というわけで、以下内容に触れますのでご注意を。萩尾望都の他の作品にも触れています。
なんといっても打撃なのは、渡会があれほど追いかけていたキリヤが現実からいなくなってしまったことでしょう。萩尾望都はこういう読者への惨い仕打ちをこれまでも何度もやった人であります。昔「ポーの一族」のアランの消失、「トーマの心臓」でのユーリの別れ。物語としてそれが効果的なのだとしても受ける痛みがどれほどなものか。「バルバラ異界」の結末の寂しさと感動は忘れられない心の傷になっていつまでもじくじくと痛み続けてしまうのです。
キリヤのいかにも少年らしい傷つきやすくてそのくせ他人には冷淡で横柄な態度が魅力的です。一方、大人の渡会のほうがいつもおどおど戸惑い迷い逡巡していて、読む者として共感していけるのですね。
バルバラで何度もジェノサイトが起き、破滅し、青葉の夢によって別のやり方で再生され、繰り返される。

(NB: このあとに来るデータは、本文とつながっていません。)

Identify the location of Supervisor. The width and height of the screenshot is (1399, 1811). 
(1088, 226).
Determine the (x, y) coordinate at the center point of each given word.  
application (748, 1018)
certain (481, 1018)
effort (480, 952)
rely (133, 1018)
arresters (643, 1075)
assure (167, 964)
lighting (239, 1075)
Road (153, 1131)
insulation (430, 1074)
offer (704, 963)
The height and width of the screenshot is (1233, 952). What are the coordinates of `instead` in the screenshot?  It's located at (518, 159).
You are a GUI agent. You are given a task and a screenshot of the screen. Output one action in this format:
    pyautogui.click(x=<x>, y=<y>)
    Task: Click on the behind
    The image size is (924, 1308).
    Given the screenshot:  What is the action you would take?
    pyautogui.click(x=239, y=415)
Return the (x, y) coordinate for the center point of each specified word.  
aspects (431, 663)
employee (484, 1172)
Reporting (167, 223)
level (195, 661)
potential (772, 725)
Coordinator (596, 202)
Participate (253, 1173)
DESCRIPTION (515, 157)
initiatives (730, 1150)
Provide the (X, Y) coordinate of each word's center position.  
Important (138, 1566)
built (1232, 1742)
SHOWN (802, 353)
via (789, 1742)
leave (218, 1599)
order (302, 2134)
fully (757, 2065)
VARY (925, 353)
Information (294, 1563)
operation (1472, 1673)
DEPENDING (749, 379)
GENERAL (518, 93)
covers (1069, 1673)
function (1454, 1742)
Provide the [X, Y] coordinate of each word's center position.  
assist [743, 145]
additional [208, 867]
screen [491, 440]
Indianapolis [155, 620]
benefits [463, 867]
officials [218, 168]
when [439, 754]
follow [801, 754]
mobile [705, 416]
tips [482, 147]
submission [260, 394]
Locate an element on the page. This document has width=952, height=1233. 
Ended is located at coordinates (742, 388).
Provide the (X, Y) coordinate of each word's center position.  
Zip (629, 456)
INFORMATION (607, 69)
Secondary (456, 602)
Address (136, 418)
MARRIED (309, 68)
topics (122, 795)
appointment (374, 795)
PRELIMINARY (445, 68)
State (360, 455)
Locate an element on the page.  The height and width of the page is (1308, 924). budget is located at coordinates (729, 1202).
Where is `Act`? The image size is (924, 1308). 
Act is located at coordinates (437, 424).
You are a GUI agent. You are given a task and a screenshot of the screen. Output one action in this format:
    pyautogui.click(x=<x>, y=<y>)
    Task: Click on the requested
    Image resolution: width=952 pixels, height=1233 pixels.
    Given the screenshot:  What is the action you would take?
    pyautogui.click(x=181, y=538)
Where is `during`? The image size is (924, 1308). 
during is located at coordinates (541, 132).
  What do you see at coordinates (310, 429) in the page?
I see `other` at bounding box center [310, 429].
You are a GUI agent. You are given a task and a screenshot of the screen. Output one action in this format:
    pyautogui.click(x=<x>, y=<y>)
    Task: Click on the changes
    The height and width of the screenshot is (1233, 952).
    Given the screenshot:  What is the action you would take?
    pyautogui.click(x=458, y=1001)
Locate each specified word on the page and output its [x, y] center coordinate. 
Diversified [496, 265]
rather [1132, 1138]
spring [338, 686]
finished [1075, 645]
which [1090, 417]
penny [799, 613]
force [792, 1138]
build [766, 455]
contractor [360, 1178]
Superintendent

萩尾さんはこのマンガを小松左京「ゴルディアスの結び目」から着想を得たのだそうですが、この繰り返しのイメージは昨日感想を書いた手塚治虫の「火の鳥・未来編」を髣髴とさせるようです。「火の鳥・未来編」で猿田博士やマサトが繰り返し生物を作ったように「バルバラ異界」では青葉が未来を繰り返し作っている。それが夢なのか現実なのか、夢であり現実でもあるのか。
渡会時夫はその名前の通り、時を渡ってバルバラを解明しようとしますが彼が一番欲していたキリヤを失ってしまうという結末はあまりにも惨すぎます。それなのに湧き出てくる感情はなんでしょう。代わりに得た息子タカ。未来に存在するだろうキリヤへの希望。
何度か繰り返し「バルバラ異界」を読みましたが、とてもまだまだ理解したとは思えません。
渡会が何度も夢を行き来し、そのたびに夢が変化し自分の記憶がわからなくなるように、私も何度も「バルバラ異界」を彷徨い続けるでしょう。